• [Extract to read]
Conclusion: Hyperactivated PD1/PD-L1 signals in tumor tissues are a negative prognostic marker for ICCs after resection. HBV infection- and hepatolithiasis-related ICCs have distinct PD1/PD-L1 profiles. Further, PD1+ T cells could be used as a biomarker to predict prognosis and assay the efficiency of anti-PD1 immunotherapy in ICC patients with HBV infection.

Introduction

Intrahepatic cholangiocarcinoma (ICC) is the second most common primary liver cancer after hepatocellular carcinoma (HCC) 1, 2. ICC incidence is increasing worldwide because of highly prevalent risk factors, such as hepatitis B virus (HBV), hepatitis C virus, hepatolithiasis, and hepatobiliary flukes 3, 4. Few treatments can significantly improve the clinical prognosis of patients with advanced and unresectable ICC 5. Due to early local invasion, distant metastasis, and lack of effective treatment, ICC prognosis remains dismal 5-7. Usually, curative resection is an option for only a minority of ICC patients. However, even radical resection can seldom help patients acquire a median survival of >30 months. Therefore, new and efficient treatments for ICC patients are needed 6.

Recently, immune checkpoint molecule programmed cell death protein 1 (PD1)/programmed cell death protein ligand 1 (PD-L1)-based inhibitors have shown promising results in several malignant tumors 8-12. As an important immune checkpoint, PD1 is expressed on multiple immune cells and plays a negative regulatory role in antigen response 13, 14. PD-L1 (also called B7-H1), a binding and functional partner of PD1, suppresses T cell responses after interacting with PD1, especially in the tumor microenvironment 15, 16. Aberrant PD-L1 expression is detected in many malignancies, such as non-small cell lung cancer, renal cell carcinoma, Hodgkins lymphoma, and HCC 14, 17, 18. Moreover, hyper-activated PD1/PD-L1 expression is considered a marker to predict prognosis and assay the tumor response of anti-PD1 immunotherapy in several malignancies 19, 20.

A recent study reported that PD-L1 is overexpressed in occupational cholangiocarcinoma, a type of cholangiocarcinoma arising from occupational exposure to organic solvents, indicating that PD1/PD-L1 axis-dependent immune escape may be an important mechanism for formation of occupational cholangiocarcinoma 21. A small sample study of 31 ICCs reported that PD1/PD-L1 expression is upregulated in tumor tissues and is correlated with tumor differentiation and pTNM stage 22. Another study of 58 ICCs showed the PD-L1 is mainly expressed in inflammatory cells 23. Further, a study of 54 ICC patients showed that high PD-L1 expression in tumors is associated with lower overall survival 24. However, because ICCs are characterized by tumor heterogeneity and complex etiology 25, 26, these small sample studies provide an incomplete analysis of the role of PD1/PD-L1 in ICC. Therefore, we analyzed expression profiles of the PD1/PD-L1 axis in tumor tissues from a large cohort of ICC patients.

Methods

Study population

We enrolled 320 consecutive ICC patients who underwent curative resection from 2005-2011 at the Liver Cancer Institute, Zhongshan Hospital, Fudan University. All enrolled patients met the following inclusion and exclusion criteria: (1) patients were pathologically diagnosed with ICC; and (2) patients were not administered any anti-cancer treatments before surgery. Histopathological diagnosis of ICC was based on World Health Organization criteria 27. Follow-up data were collected until October 31, 2016.

• [Exercise aim] Decide whether each statement agrees with the cholangiocarcinoma passage. Answer yes or no, and quote the passage's deciding words. 1. Enrolled patients had received no anti-cancer treatment before surgery. 2. ICC is the most common primary liver cancer. 3. Follow-up data were collected through the end of 2011. Rely only on the cholangiocarcinoma passage.

• [Extracted material]
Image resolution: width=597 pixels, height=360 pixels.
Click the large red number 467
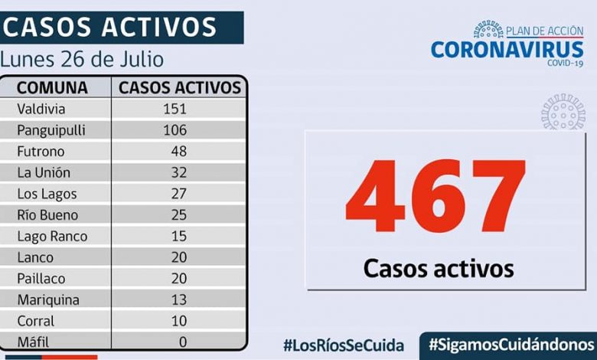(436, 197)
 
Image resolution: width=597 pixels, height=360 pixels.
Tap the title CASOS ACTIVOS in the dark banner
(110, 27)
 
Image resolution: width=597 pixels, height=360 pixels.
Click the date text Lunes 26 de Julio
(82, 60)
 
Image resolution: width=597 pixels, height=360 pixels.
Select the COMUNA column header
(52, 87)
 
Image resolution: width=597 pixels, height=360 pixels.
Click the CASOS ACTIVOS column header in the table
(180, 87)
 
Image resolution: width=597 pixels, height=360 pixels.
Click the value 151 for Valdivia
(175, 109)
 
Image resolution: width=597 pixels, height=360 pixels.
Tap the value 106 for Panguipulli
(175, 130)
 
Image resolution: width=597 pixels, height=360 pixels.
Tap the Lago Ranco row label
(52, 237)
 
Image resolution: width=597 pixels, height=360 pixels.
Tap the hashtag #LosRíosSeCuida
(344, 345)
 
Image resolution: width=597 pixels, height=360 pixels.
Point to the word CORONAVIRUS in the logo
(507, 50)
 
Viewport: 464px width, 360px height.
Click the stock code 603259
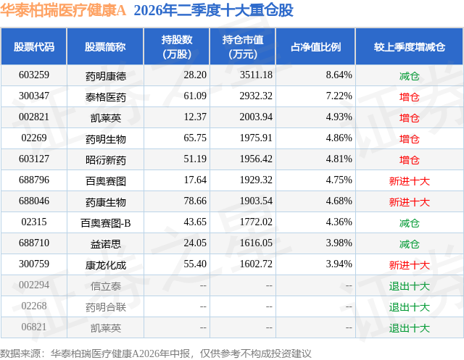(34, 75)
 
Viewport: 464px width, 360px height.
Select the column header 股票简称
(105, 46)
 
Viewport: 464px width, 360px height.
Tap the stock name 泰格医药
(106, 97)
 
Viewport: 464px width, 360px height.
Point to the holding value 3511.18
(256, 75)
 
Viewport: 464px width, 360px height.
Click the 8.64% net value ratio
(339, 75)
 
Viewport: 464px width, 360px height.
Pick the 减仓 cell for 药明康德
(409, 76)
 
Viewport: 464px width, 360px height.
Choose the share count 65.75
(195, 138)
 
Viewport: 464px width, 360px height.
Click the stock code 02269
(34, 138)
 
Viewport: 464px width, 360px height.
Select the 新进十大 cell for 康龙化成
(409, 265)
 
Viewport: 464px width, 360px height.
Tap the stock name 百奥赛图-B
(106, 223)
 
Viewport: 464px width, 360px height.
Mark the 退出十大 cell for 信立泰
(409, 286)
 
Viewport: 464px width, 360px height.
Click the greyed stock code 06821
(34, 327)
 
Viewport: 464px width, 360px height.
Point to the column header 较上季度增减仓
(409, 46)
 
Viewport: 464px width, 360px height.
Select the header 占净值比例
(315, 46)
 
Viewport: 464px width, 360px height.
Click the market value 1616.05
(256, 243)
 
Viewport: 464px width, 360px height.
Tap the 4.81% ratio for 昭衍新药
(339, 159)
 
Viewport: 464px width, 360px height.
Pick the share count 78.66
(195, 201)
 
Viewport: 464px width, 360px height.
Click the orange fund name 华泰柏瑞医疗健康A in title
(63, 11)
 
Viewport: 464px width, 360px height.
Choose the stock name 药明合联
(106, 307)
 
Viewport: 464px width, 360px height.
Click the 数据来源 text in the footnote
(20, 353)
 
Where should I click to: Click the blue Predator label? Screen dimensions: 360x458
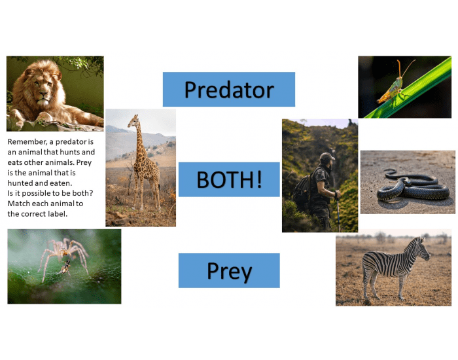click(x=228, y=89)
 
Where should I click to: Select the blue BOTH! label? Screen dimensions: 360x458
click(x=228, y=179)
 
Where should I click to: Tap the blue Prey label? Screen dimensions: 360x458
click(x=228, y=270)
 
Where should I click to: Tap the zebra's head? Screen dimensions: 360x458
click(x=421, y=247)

• [Solution for this exercise]
1. Yes: "patients were not administered any anti-cancer treatments before surgery"
2. No: "the second most common primary liver cancer after hepatocellular carcinoma (HCC)"
3. No: "Follow-up data were collected until October 31, 2016."